Two relevant cases illustrate the importance of establishing, by evidence, the underlying facts assumed by the expert, for the opinion to be accepted.
Beaven v Wagner Industrial Services Pty Ltd  QCA 246
The appellant was a truck driver who suffered a prolapsed disc in the course of his employment with the respondent. He alleged that the respondent had breached a duty of care by not training him in techniques such as avoiding awkward postures. The primary judge found that the appellant had not shown that his injury had been caused by a breach of duty by the respondent.
The two questions on the appeal were what training had been given to the appellant, and whether such training, if given, would have avoided the incident.
The fact that the appellant had not led direct evidence as to the training given or not given was taken by the court to be an inference that doing so would not have helped his case. The appellant submitted that the respondent was also in a position to lead evidence relevant to the case but McMeekin J observed that while this was true, the onus was on the appellant, and there was no onus on the respondent to fill gaps in the appellant’s case.
See also our summary of this case in regard to whether hearsay evidence in an expert’s report may be evidence of the truth of such a statement: http://hemmantslist.com.au/limits-availability-hearsay-statements-expert-reports/
McGrory v Medina Property Services Pty Limited  QCA 234
No List members appeared in this matter but it is instructive as a comparison to Beaven because this is an appeal where it was found that an expert opinion could not be accepted because it relied upon factual assumptions not explored in the evidence of the relevant witness and other underlying assumptions conflicted with evidence otherwise accepted.

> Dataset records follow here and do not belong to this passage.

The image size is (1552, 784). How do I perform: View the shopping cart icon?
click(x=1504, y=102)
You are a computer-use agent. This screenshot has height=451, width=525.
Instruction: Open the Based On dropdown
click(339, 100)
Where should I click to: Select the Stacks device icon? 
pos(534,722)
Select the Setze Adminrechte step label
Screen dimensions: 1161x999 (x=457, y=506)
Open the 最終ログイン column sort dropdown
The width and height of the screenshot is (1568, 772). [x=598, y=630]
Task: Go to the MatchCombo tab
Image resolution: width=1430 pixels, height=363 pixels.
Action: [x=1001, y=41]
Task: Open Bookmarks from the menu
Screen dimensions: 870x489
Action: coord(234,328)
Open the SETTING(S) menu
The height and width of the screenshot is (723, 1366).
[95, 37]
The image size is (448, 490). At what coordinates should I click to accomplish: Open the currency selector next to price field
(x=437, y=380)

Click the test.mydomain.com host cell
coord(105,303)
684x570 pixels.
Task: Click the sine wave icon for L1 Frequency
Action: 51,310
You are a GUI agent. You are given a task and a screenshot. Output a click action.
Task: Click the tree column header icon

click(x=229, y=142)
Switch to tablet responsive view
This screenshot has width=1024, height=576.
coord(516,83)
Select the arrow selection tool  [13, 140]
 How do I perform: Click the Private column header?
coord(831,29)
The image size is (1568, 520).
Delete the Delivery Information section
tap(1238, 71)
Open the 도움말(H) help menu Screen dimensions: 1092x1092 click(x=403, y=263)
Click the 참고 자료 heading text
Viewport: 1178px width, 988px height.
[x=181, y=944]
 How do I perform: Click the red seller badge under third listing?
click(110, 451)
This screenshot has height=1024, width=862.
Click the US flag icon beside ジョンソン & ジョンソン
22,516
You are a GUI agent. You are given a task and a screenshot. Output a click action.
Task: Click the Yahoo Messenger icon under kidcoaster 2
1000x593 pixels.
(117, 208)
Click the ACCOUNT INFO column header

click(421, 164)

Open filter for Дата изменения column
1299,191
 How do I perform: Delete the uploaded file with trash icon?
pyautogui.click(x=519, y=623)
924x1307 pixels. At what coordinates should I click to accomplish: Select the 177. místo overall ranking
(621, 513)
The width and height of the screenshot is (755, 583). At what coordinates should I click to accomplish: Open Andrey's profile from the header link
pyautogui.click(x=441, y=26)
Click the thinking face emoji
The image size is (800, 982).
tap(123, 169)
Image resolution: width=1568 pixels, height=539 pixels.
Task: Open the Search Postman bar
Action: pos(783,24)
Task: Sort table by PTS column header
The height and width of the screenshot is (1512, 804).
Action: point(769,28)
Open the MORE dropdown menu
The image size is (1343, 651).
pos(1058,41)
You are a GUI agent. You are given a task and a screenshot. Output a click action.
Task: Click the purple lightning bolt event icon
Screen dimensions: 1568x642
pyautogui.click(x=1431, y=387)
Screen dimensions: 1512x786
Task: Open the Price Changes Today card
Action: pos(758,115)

The applicant had been working as a room attendant when moving an ice-bucket caused an injury to her shoulder that eventually meant she could not do a lot of the work that she was employed to do.
The applicant, and two of her previous supervisors gave evidence supporting a finding that she had a permanent disability. Dr Cook, orthopaedic surgeon, gave a report that was consistent with the evidence offered by the three witnesses. Dr Walters, also an orthopaedic surgeon, disagreed with much of what Dr Cook said, and concluded that the applicant’s loss of movement was only minor. The primary judge accepted the three witnesses as credible, but then preferred the evidence of Dr Walters over the report of Dr Cook.
The court observed that having accepted the evidence of the three witnesses, the trial judge could not then accept the opinion of Dr Walters, which was based upon assumptions that conflicted with the facts accepted. The primary judge had referred to a comment by Dr Walters that it was noteworthy that after the injury the appellant had worked two more years without presenting to a doctor. No such point had been put to the appellant in cross-examination.
Sofronoff P and Fraser JA, Brown J agreeing, allowed the appeal and awarded the appellant damages for past and future economic loss.